La
violence.
Il est
frappant de constater que les journaux locaux rapportent avec une
régularité qui devrait inquiéter des acte d'une violence inouïe.
Le concept de violence renvoie à l'usage de la force et du pouvoir.
La définition que en 2002 l'OMS a donné de la violence met l'accent
sur trois caractéristiques principales : d'abord la nature de
l'actes violents comme étant liée à l'utilisation non seulement
d'une force physique, mais d'un pouvoir ; ensuite elle considère
l'intentionnalité comme un aspect essentiel ; enfin cette définition
de ne met en lumière les différents types de conséquences
traumatisantes.
J'emprunte à
A.Vergoz une interprétation intéressante : « Un autre
aspect important est l’attente que la mère, le père, ou le couple
parental va avoir vis-à-vis de l’enfant. Celui-ci est-il né pour
satisfaire le narcissisme parental ? Pour venger une mère qui se
sent méprisée, un père humilié ? Est-il là pour servir de parent
à ses propres parents, jouant auprès d’eux le rôle que ceux-ci
devraient avoir pour lui ? Est- il le résultat du besoin d’enfant
comme moyen d’occulter le manque, ou le produit du désir relançant
la quête ? Bons nombres d’enfants ont une fonction qui leur est
assignée, et que beaucoup sont le résultat du besoin. Il faut se
demander si certains enfants ne sont pas là pour « réparer »
leurs parents, accomplir à leur place ce qu’ils n’ont pu
accomplir. Ces enfants, pris dans les fantasmes parentaux ont bien du
mal à être sujet de leur histoire, et si, pour cause d’injustice
ou de chômage, les parents haïssent le monde dans lequel ils
vivent, les enfants risquent bien d’agir une violence qui
est celle de leur parents, et non la leur ».
Un dicton
issu d’un texte de droit du Moyen-Âge nous dit ceci « On attache
les bœufs avec un joug, et les êtres humains on les lie avec de la
parole. » Voici donc la clé de l’énigme, ce qui fait lien, c’est
qu’on se parle. Il y a donc dans la structure même de la parole et
de l’être parlant que nous sommes, quelque chose qui nous tient,
nous soutient, nous contient.
« L’homme
est, en effet, tenté de satisfaire son besoin d’agression aux
dépens de son prochain, d’exploiter son travail sans
dédommagement, de l’utiliser sexuellement sans son consentement,
de s’approprier ses biens, de l’humilier, de lui infliger des
souffrances, de le martyriser et de le tuer. » Voilà ce qu’affirme
sans ambages le père de la psychanalyse en 1929 dans Malaise
dans la civilisation.La
violence ça veut dire quelque chose, mais ça le dit avec des actes,
et pas avec des mots. Freud
disait avec l’humour qu’on lui connaît que le premier homme qui
a laissé tomber sa lance avec laquelle il s’apprêtait à percer
le corps de son ennemi, pour lui jeter à la face une insulte, ce
premier homme a inventé la culture.

Extrait de données:
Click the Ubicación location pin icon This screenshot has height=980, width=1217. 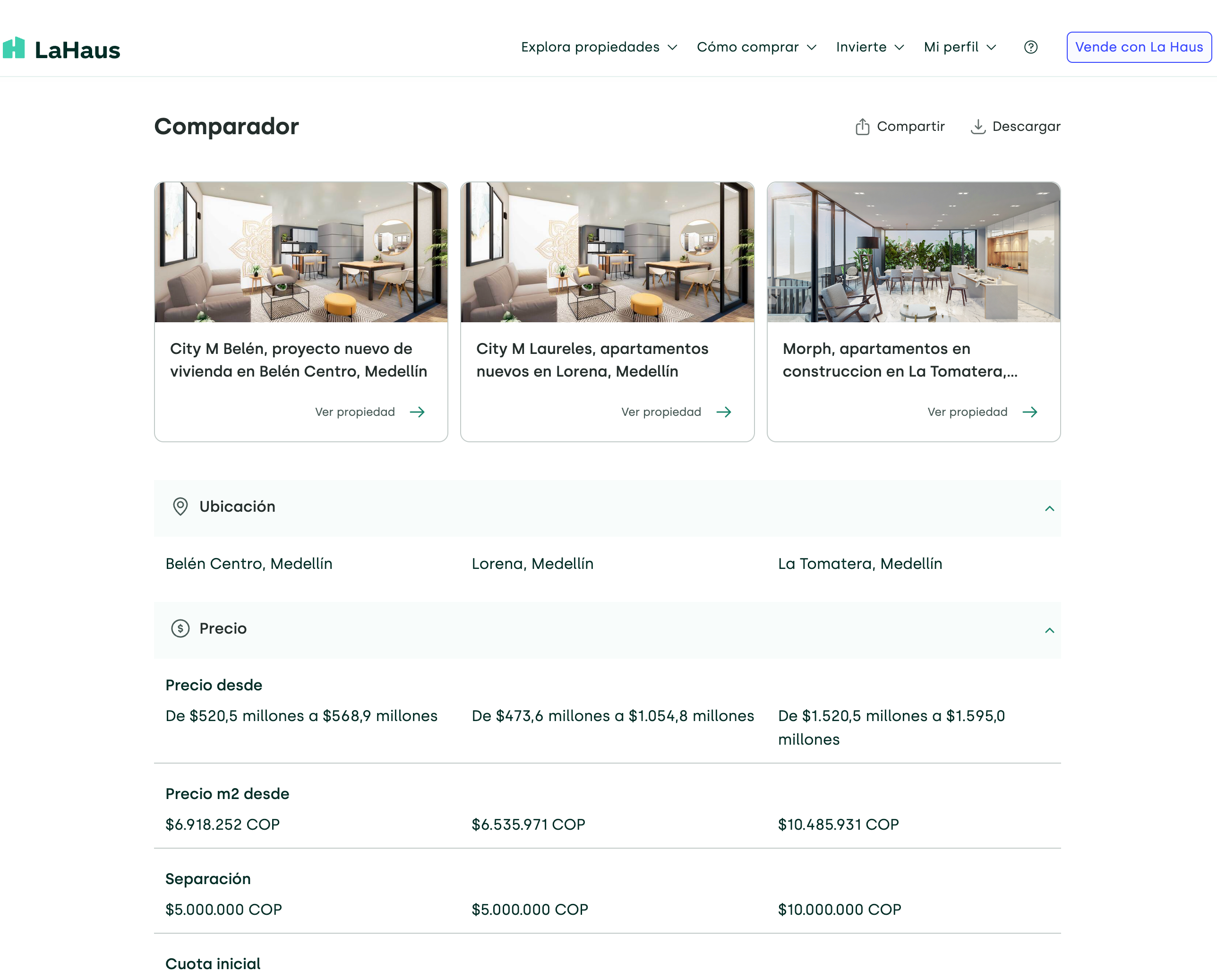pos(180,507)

Consignes:
[a] Dans le texte sur la violence, résumez plus brièvement le paragraphe qui commence par « Un dicton issu d'un texte de droit du Moyen-Âge » sans perdre ses idées principales.
[b] D'après le texte sur la violence, dans quel ouvrage et en quelle année le père de la psychanalyse a-t-il affirmé que l'homme est tenté de satisfaire son besoin d'agression aux dépens de son prochain ?
[c] Prolongez le texte sur la violence à partir de sa dernière phrase.

Résultats attendus:
[a] Un dicton tiré d'un texte de droit médiéval dit qu'on attache les bœufs avec un joug et les êtres humains avec la parole. Ce qui crée le lien, c'est donc le fait de se parler. La structure de la parole et notre condition d'êtres parlants nous tiennent, nous soutiennent et nous contiennent.

[b] Dans Malaise dans la civilisation, en 1929.

[c]
Face
à la violence pulsionnelle toute société pour vivre et survivre a
développé une violence opposée, une violence socialement imposée
et plus ou moins bien acceptée. La seule violence légitime est une
violence d’Etat, régulée par le droit et la législation. On doit
en permanence se demander dans quelle mesure la violence légitime
de l’Etat n’est pas excessive et éventuellement la corriger,
d’où la nécessité des processus de régulation que l’on nomme
contre-pouvoirs démocratiques. La culture se pose comme détournement
de la violence de base qui fait qu’un être humain est vivant.
Selon
J.P.Cambefort, la violence fondatrice de la société réunionnaise
trouve son origine dans un triangle de pouvoir. La pointe supérieure
est constitué par l'Etat et ses instances spécialisées et les deux
points de base par le pouvoir politique local en prise directe avec
la population et les familles dynastiques qui pilotent les règles de
l'économie du DOM.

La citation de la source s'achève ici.